Written instruction 1 » From the passage on the Danish cartoons below, list the three historical episodes it cites in connection with Christianity.
Written instruction 2 »
Answer each question using the passage on the Danish cartoons given below.
(a) According to the passage, what two meanings can jihad have?
(b) Besides rage, what does seeing the Prophet ridiculed cause?
(c) In which three cities does the passage suggest talking to students?
Written instruction 3 » Write a continuation of the passage on the Danish cartoons below, starting right after its final sentence.

Supplied passage »
* START *

It is simply good manners to try to understand other people's sense of the
sacred. We have very little idea of how Muslims love and revere Mohammed,
while resolutely insisting that he was simply a man. Throughout the Muslim
world, you see people reading their Korans in shop doorways, on buses,
anywhere. Talk to any group of students in Cairo, or Damascus, or Isfahan,
and one of them is bound to ask: "What do you think of our Prophet?" To see
their Prophet ridiculed, presented as a terrorist, or with a pig's face
causes not just rage, but actual grief.

The trouble with the Danish cartoons that have set the Muslim world ablaze
is that they are stupid, historically uninformed and therefore in appalling
taste. We all know that Islam commands jihad and that this can mean either
inner spiritual struggle or actual fighting for the faith. But to assume, as
these drawings seem to suggest, that Islam is therefore a faith given to
terrorism is as silly as to assume that Christianity goes naturally with
invasion, oppression and murder because of the Crusades, the Inquisition and
the expulsion of the Jews and Moors from Spain.

* END *

Listed records »
* START *

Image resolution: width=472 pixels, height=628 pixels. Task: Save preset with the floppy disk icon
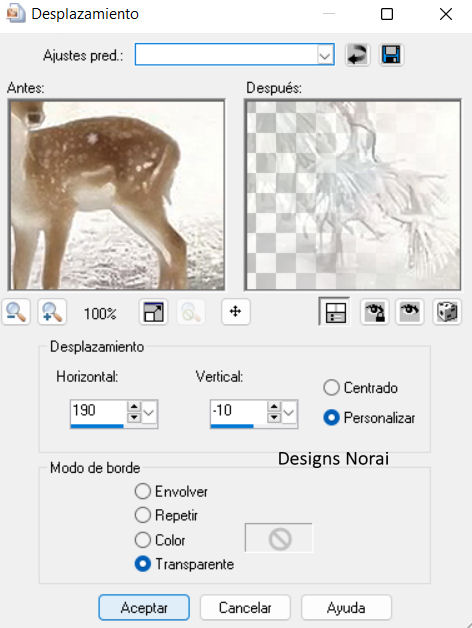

* END *
* START *

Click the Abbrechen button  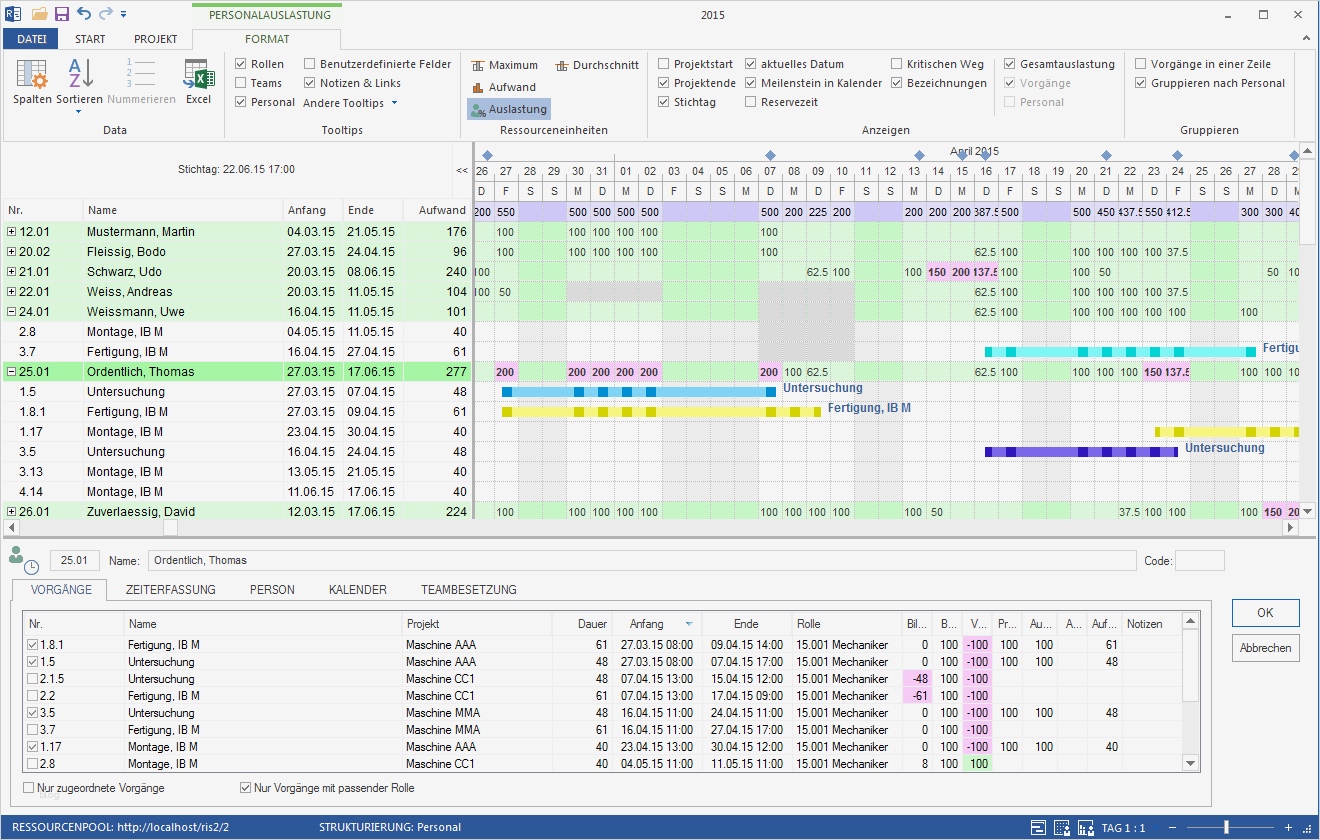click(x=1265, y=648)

* END *

Exercise answer 1 »
The Crusades
The Inquisition
The expulsion of the Jews and Moors from Spain

Exercise answer 2 »
(a) Inner spiritual struggle, or actual fighting for the faith.
(b) Actual grief.
(c) Cairo, Damascus, and Isfahan.

Exercise answer 3 »
The current political violence by Muslims can be traced to two quite clear
events. The first was the fatal decision of President Sadat of Egypt to
bring the Islamists into politics as a weapon against the Left. The second
was the creation by the Americans of the Mujahideen to fight the Soviets in
Afghanistan. This Frankenstein's monster has stalked the world ever since.

Among our own pieties, I certainly revere the right to satirise and attack
religion and rejoice that the Government's sinister attempts to curb this
have been defeated. But we exercise that right more intelligently if we
understand the pieties of others. Last year I was in a Turkish bath in
Aleppo. A group of young men in high spirits came in chanting boisterously.
I assumed it was some equivalent of "Manchester United!" An Arabic speaker
set me right: "They are chanting: 'Revere the Prophet and honour the family
of the Prophet!'" Yes they are different.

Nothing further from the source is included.